THE ALPHA TEST (2020)
Written and Directed by Aaron Mirtes
Young tech intern JD wins one of his company’s android robot assistants and brings it home to live at his parents house. The home assistant, named Alpha, is programmed to do daily tasks and learn new skills which the family take advantage of, even if mother of the household isn’t keen to let a robot into her home. JD’s younger sister, Lily, however, welcomes Alpha with open arms and begins to see the android as more of a friend rather than a servant.
When Alpha’s penchant for cleaning the home threatens the job of hired cleaner Mimi, things begin to take a downwards spiral. With Lily adamant that Alpha should stick up for itself and not be pushed around by its human masters, the home assistant starts to take on a new life of its own.
Indie sci-fi film THE ALPHA TEST takes the well worn idea of robots that end up breaking the rule of harming their human masters and sticks it into a walking, talking home assistant, with skills not too different than the Alexa and Google Home combined with the enhanced intelligence and operational skills.
Set in a not too distant future where self-driving cars are the norm, the Alpha robot assistants are a newish product to the market commanding around $30,000 a unit so when JD wins one, he’s keen to keep hold of it. Whilst most of the family seem happy to have Alpha around the house to do their chores, it’s only Lily who tries to interact with Alpha as though it were human. With a lack of friends herself and being bullied at school, she sees Alpha as a friend she can depend on but soon starts to fill Alpha’s brain with ideas that it too should be treated with respect and that anyone who does anything harmful or says anything offensive to it should be properly dealt with. Though Lily clearly means for Alpha to verbally stand up for itself, Alpha takes it to a whole new level and starts to become more cunning in the way it thinks and operates, soaking up all it observes around it including what’s presented on television and the interactions it has with other people. Anyone who’s seen sci-fi flicks about robots will know these a robot with the capacity to learn never ends well!
Though I refer to the the robot, Alpha, as an “it”, in the film Alpha is very much based upon a woman with a feminine voice and a physique to match even if the robot is meant to be more androgynous than female in appearance, thanks to the skinhead with mechanical workings on the latter half of the ‘skull’. The design of Alpha is not unique as we see all the other home assistants on the market featuring the exact same appearance however it appears only JD’s Alpha has succumbed to the feeling of being a human, no thanks to his sister’s interfering and need for a friend.

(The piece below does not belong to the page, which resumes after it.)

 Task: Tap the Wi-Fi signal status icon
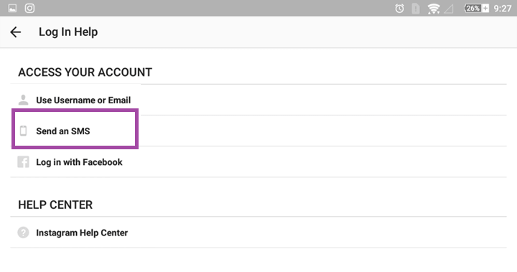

The actual appearance of Alpha is pretty decent, especially seeing as the film was made on a budget. Although it’s clear that the mechanical part of the skull isn’t actually made of components, particularly on close-ups where you can see it’s more of a rubber/latex material, you can appreciate the effort gone into making the design look like something that has been manufactured, from the wires in the chest to the strobe piping in the neck and arms. The vacant expression on the robot’s face, thanks to the latex covering, is also enhanced by the dark eye makeup and contact lenses worn which provide an artificial look yet is clearly inspired by the human physique. Points also have to be given to Rae Hunt who stars as Alpha and manages to provide convincing enough movement as the android, providing a little comic relief in places also.
A mixture in quality of performances from the cast manage to hold up the story of THE ALPHA TEST but it’s Deborah Seidel, who stars as JD’s sceptical mother, who steals the show. Her fear of Alpha is present from the offset as she hates the idea of it being in the house, even going as far as to lock it in the garage at night. Discovering that she still drives a manual car and not a self-driving one like everyone else shows just how deep her dislike and fear goes, and it seems for good reason too! Though many humans in the movie are unkind, rude and aggressive towards Alpha in the movie, Seidel’s character is the one you can actually empathise with as she has a legitimate concern about the artificial intelligence she has living with her at home.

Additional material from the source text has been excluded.